Comparative sequence analysis has become an essential component of studies aiming to elucidate genome function. The increasing availability of genomic sequences from multiple vertebrates is creating the need for computational methods that can detect highly conserved regions in a robust fashion. Towards that end, we are developing approaches for identifying sequences that are conserved across multiple species; we call these "Multi-species Conserved Sequences" (or MCSs).
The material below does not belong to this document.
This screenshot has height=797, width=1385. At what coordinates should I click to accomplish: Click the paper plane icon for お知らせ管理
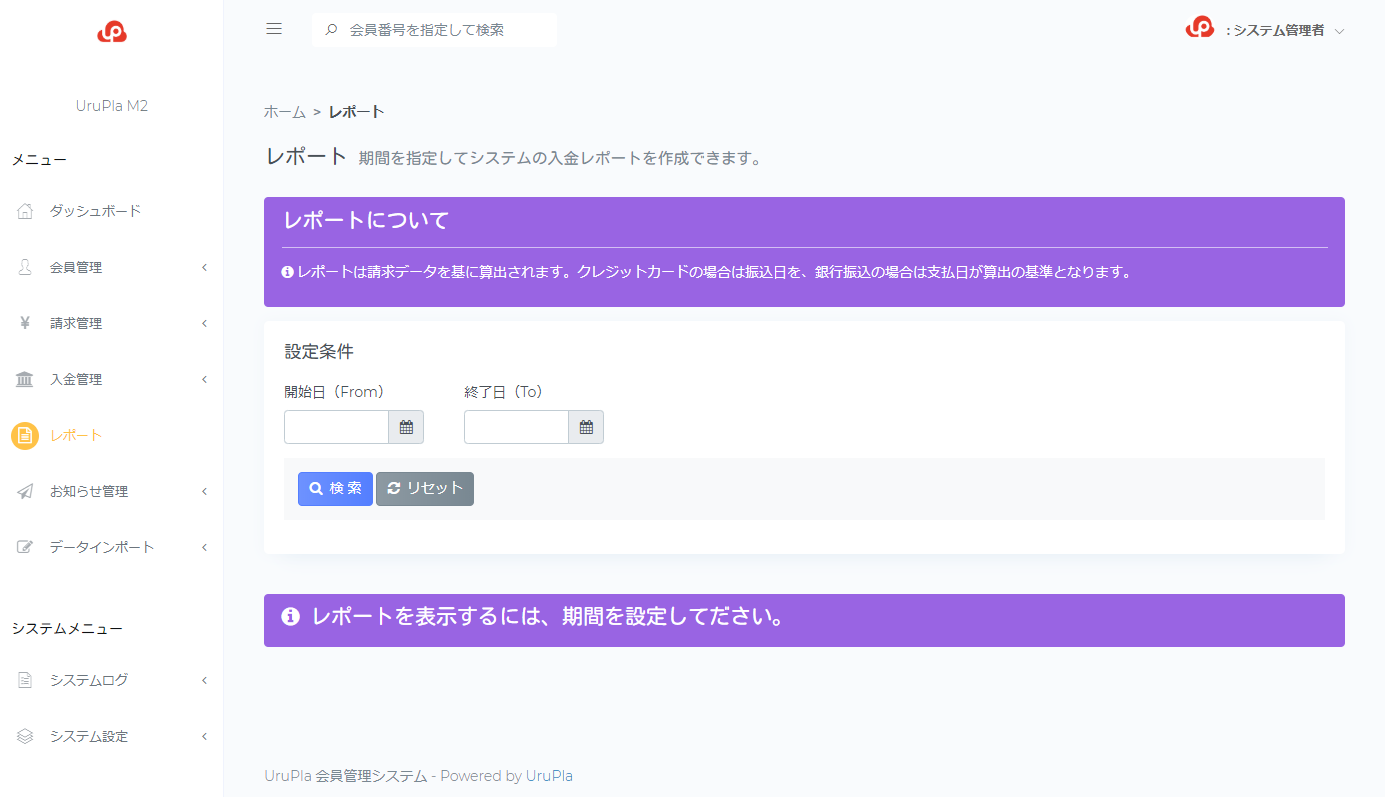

Here we report two strategies for MCS identification, demonstrating their ability to detect virtually all known actively conserved sequences (specifically, coding sequences) but very little neutrally evolving sequence (specifically, ancestral repeats). Importantly, we find that a substantial fraction of the bases within MCSs (approximately 70%) resides within non-coding regions; thus, the majority of sequences conserved across multiple vertebrate species has no known function. Initial characterization of these MCSs has revealed sequences that correspond to clusters of transcription factor-binding sites, non-coding RNA transcripts, and other candidate functional elements. Finally, the ability to detect MCSs represents a valuable metric for assessing the relative contribution of a species' sequence to identifying genomic regions of interest, and our results indicate that the currently available genome sequences are insufficient for the comprehensive identification of MCSs in the human genome.
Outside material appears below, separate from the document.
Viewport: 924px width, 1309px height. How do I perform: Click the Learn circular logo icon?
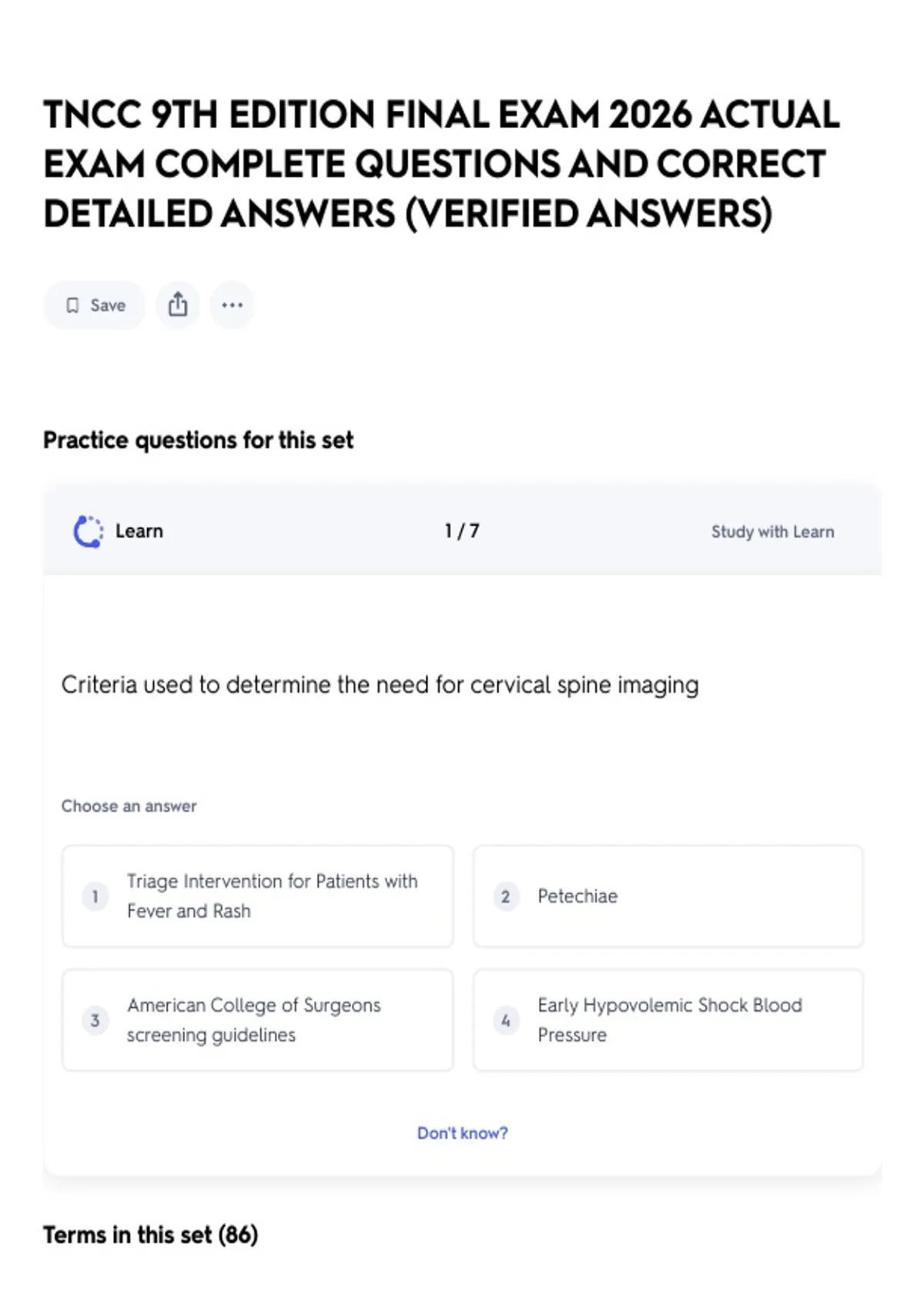(x=88, y=531)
比较序列分析已成为旨在阐明基因组功能的研究的重要组成部分。多种脊椎动物基因组序列的可得性不断增加,这就需要能够以可靠方式检测高度保守区域的计算方法。为此,我们正在开发识别跨多个物种保守序列的方法;我们将这些序列称为“多物种保守序列”(或MCS)。在此,我们报告两种识别MCS的策略,展示了它们检测几乎所有已知的活跃保守序列(具体而言,编码序列)但很少检测到中性进化序列(具体而言,祖先重复序列)的能力。重要的是,我们发现MCS内相当一部分碱基(约70%)位于非编码区域;因此,跨多个脊椎动物物种保守的大多数序列尚无已知功能。对这些MCS的初步表征揭示了与转录因子结合位点簇、非编码RNA转录本及其他候选功能元件相对应的序列。最后,检测MCS的能力是评估一个物种的序列对识别感兴趣的基因组区域的相对贡献的一个有价值的指标,我们的结果表明,目前可用的基因组序列不足以全面识别人类基因组中的MCS。